Text summarization (before seq2seq)

Nallapati, Ramesh, et al. "Abstractive text summarization using sequence-to-sequence rnns and beyond."

Abstractive Summary - not a mere selection of a few existing passages or sentences extracted from the source

Text summarization (seq2seq)

Neural Machine Translation Abstractive Text Summarization

Output depends on source length Output is short

Retains the original content Compresses the original content

Strong notion of one-to-one word level alignment

Less obvious notion of such one-to-one alignment

Text summarization (seq2seq)Feature-rich encoder:

● POS, NER, TF, IDF

Text summarization (seq2seq)Switch generator/pointer for OOV

● Switch is on → produces a word from itstarget vocabulary

● Switch is off → generates a pointer to a word-position in theSource → copied into the summary

Text summarization (seq2seq)Identify the key sentences:

● 2 levels of importance → 2 BiRNNs

● Attention mechanisms operate at both levels simultaneously.

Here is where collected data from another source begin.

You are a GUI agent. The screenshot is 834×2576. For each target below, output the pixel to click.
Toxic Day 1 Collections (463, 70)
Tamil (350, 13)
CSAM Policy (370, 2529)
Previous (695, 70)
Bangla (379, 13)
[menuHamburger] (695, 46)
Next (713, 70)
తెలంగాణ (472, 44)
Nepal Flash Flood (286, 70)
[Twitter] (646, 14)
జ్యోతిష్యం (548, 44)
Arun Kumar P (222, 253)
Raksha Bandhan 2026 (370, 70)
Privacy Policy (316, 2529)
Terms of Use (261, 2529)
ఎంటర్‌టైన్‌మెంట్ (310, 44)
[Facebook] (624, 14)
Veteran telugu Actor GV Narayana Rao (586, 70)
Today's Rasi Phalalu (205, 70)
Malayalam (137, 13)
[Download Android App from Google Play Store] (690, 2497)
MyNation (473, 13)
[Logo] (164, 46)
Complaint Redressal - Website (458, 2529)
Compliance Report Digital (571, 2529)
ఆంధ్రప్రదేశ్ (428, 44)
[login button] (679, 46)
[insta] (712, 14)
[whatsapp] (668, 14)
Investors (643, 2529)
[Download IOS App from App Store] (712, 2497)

● Word-level attention is reweighted:

“Dialogue systems, also known as interactive conversational agents, virtual agents and sometimes chatterbots, are used in a wide set of applications ranging from technical support services to language learning tools and entertainment.”

Dialogue systems

Dialogue systems (before seq2seq)Young, Steve, et al. "Pomdp-based statistical spoken dialog systems: A review."

Goal-driven system:

● At each t, SLU converts input to a semantic representation ut

● System updates internal state and determines next action at, then converted to output speech

Their drawbacks:

● Use handcrafted features for the state and action space representations● Require a large corpora of annotated task-specific simulated conversations

○ → Time consuming to deploy

Dialogue systems (before seq2seq)

Serban, Iulian Vlad, et al. "Building End-To-End Dialogue Systems Using Generative Hierarchical Neural Network Models."

● End-to-end trainable, non-goal-driven systems based on generative probabilistic models.

Dialogue systems (seq2seq)

Dialogue systems (seq2seq)Hierarchical Recurrent Encoder - Decoder

● Encoder map each utterance (last token) to an utterance vector

● Higher-level context RNN:○ cn = f(cn-1, un)

From RNN to Speech Recognition:

● RNN requires pre-segmented input data

● RNNs can only be trained to make a series of independent label classifications

Speech recognition

Speech recognitionPrabhavalkar, Rohit, et al. "A comparison of sequence-to-sequence models for speech recognition."

Image captioningXu, Kelvin, et al. "Show, attend and tell: Neural image caption generation with visual attention."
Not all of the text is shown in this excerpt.